The purpose of this notebook is to explore the Open Targets datasets available at [Open Targets Data Downloads](https://platform.opentargets.org/downloads).

Open Targets provides a variety of datasets that can be used for drug target identification and prioritization.
The datasets include information on diseases, targets, evidence, and associations.

## Dataset sources

The datasets are available as parquet files on:

- EBI FTP: `ftp://ftp.ebi.ac.uk/pub/databases/opentargets/platform/{release}output/{dataset_name}`
- Google Cloud Storage `gs://open-targets-data-releases/{release}/output/{dataset_name}`

Where `{release}` is the release version of the Open Targets Platform (e.g., `23.06`), and `{dataset_name}` is the name of the dataset (e.g., `disease`, `target`, `evidence`, etc.).


## Listing datasets

One can seek the available datasets

- from the [Open Targets Data Downloads](https://platform/opentargets.org/downloads)
- listing the FTP server
- listing the GCS bucket


In [12]:
## Listing available datasets

!curl -l ftp://ftp.ebi.ac.uk/pub/databases/opentargets/platform/25.09/output/


association_by_datasource_direct
association_by_datasource_indirect
association_by_datatype_direct
association_by_datatype_indirect
association_by_overall_indirect
association_overall_direct
biosample
colocalisation_coloc
colocalisation_ecaviar
credible_set
disease
disease_hpo
disease_phenotype
drug_indication
drug_mechanism_of_action
drug_molecule
evidence
expression
go
interaction
interaction_evidence
interval
known_drug
l2g_prediction
literature
literature_vector
mouse_phenotype
openfda_significant_adverse_drug_reactions
openfda_significant_adverse_target_reactions
pharmacogenomics
reactome
so
study
target
target_essentiality
target_prioritisation
variant


In [13]:
# !gcloud storage ls --billing-project=open-targets-genetics-dev gs://open-targets-data-releases/25.09/output/


## Downloading datasets

Datasets can be downloaded using `gcloud storage` from google cloud or `rsync` from the EBI FTP server.

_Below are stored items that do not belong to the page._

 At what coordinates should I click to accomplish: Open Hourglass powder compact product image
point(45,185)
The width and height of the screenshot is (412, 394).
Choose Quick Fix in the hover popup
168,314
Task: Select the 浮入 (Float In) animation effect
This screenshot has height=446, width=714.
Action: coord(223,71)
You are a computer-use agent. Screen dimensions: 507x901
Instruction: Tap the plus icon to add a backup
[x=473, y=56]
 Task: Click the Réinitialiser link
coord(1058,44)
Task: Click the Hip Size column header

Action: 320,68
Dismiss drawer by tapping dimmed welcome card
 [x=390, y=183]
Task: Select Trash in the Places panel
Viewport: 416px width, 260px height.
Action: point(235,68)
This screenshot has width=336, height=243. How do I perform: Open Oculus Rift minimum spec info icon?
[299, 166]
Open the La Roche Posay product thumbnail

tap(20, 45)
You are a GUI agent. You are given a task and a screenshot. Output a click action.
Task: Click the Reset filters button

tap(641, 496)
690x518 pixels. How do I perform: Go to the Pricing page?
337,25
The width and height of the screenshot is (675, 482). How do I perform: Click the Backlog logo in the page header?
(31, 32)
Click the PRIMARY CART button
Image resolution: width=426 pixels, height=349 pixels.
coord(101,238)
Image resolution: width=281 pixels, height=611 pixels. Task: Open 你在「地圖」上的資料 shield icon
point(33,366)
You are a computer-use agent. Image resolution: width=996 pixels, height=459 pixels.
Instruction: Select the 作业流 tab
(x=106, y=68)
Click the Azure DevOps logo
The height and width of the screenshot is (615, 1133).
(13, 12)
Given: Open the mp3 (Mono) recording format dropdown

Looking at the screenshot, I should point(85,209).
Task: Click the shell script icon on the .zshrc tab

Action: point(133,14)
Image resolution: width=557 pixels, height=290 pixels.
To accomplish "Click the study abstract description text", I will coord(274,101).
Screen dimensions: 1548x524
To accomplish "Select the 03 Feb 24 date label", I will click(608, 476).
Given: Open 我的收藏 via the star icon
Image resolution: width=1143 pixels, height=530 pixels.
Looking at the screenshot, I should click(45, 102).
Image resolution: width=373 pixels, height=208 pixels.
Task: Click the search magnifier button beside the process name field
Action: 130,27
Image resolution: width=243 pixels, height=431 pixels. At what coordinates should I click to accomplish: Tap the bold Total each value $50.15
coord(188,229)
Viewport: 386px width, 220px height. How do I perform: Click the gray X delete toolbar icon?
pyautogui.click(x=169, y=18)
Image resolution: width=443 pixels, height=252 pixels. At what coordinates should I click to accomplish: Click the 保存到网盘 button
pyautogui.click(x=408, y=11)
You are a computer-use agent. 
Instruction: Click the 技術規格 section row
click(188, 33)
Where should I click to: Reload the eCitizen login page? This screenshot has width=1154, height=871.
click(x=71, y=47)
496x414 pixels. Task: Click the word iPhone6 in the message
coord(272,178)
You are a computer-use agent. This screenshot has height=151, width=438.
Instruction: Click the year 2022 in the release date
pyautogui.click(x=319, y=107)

Below you can find examples of how to download the `credible_set` dataset using both methods.


In [14]:
# rsync from EBI FTP
!mkdir -p ../tmp/
!rsync -rpltvz --delete rsync.ebi.ac.uk::pub/databases/opentargets/platform/25.09/output/credible_set ../tmp/.


Transfer starting: 27 files
credible_set/

sent 22 bytes  received 1835 bytes  18570000 bytes/sec
total size is 2588111695  speedup is 1393705.06


In [15]:
# gcloud storage
# !gcloud auth login
# !mkdir -p ../tmp/
# !gcloud storage rsync -r \
#     --billing-project=open-targets-genetics-dev \
#     --recursive \
#     --delete-unmatched-destination-objects \
#     gs://open-targets-data-releases/25.09/output/credible_set ../tmp/credible_set


The datasets are represented by directories with parquet partitions (natively written with pyspark)


## Loading datasets

To load the data one can use:

- pyspark (native for Open Targets)
- polars
- dask

!Note:
Reading full dataset with pandas may not be feasible due to the large size, refer to the frameworks that can use the lazy evaluation


#### Pyspark


In [16]:
### Pyspark - recommended!
from pyspark.sql import SparkSession

spark = (
    SparkSession.builder.appName("Exploring OT Datasets")
    .config("spark.driver.memory", "10g")
    .getOrCreate()
)
spark


In [17]:
cs = spark.read.parquet("../tmp/credible_set")
cs.show(1)


+--------------------+--------------------+--------------+----------+--------+--------------------+--------+------+--------------+--------------+-------------------------------+-------------+-------------------+---------------+-----------------+----------------+------------------+------------+-----------+----------+--------+----------+-----+--------------------+--------------------+---------+----------+
|        studyLocusId|             studyId|     variantId|chromosome|position|              region|    beta|zScore|pValueMantissa|pValueExponent|effectAlleleFrequencyFromSource|standardError|subStudyDescription|qualityControls|finemappingMethod|credibleSetIndex|credibleSetlog10BF|purityMeanR2|purityMinR2|locusStart|locusEnd|sampleSize|ldSet|               locus|          confidence|studyType|isTransQtl|
+--------------------+--------------------+--------------+----------+--------+--------------------+--------+------+--------------+--------------+-------------------------------+---------

#### Polars


In [18]:
### Polars
import polars as pl

cs = pl.read_parquet(
    "../tmp/credible_set/*.parquet"
)  # Need to use glob for reading all parquet partitions
cs.head(1)


studyLocusId,studyId,variantId,chromosome,position,region,beta,zScore,pValueMantissa,pValueExponent,effectAlleleFrequencyFromSource,standardError,subStudyDescription,qualityControls,finemappingMethod,credibleSetIndex,credibleSetlog10BF,purityMeanR2,purityMinR2,locusStart,locusEnd,sampleSize,ldSet,locus,confidence,studyType,isTransQtl
str,str,str,str,i32,str,f64,f64,f32,i32,f32,f64,str,list[str],str,i32,f64,f64,f64,i32,i32,i32,list[struct[2]],list[struct[10]],str,str,bool
"""e62f70cd4aa982aad471ba67e3915e…","""gtex_tx_brain_cerebellum_enst0…","""1_14677_G_A""","""1""",14677,"""chr1:-826138-1173862""",1.17782,,9.527,-8,,0.212414,,[],"""SuSie""",1,6.214039,,,,,,,"[{true,true,14.308355,0.95,""1_14677_G_A"",9.527,-8,1.17782,0.212414,null}]","""SuSiE fine-mapped credible set…","""eqtl""",False


#### Dask


In [19]:
### Dask

from dask.distributed import Client

client = Client(n_workers=1, threads_per_worker=4, processes=True, memory_limit="10GB")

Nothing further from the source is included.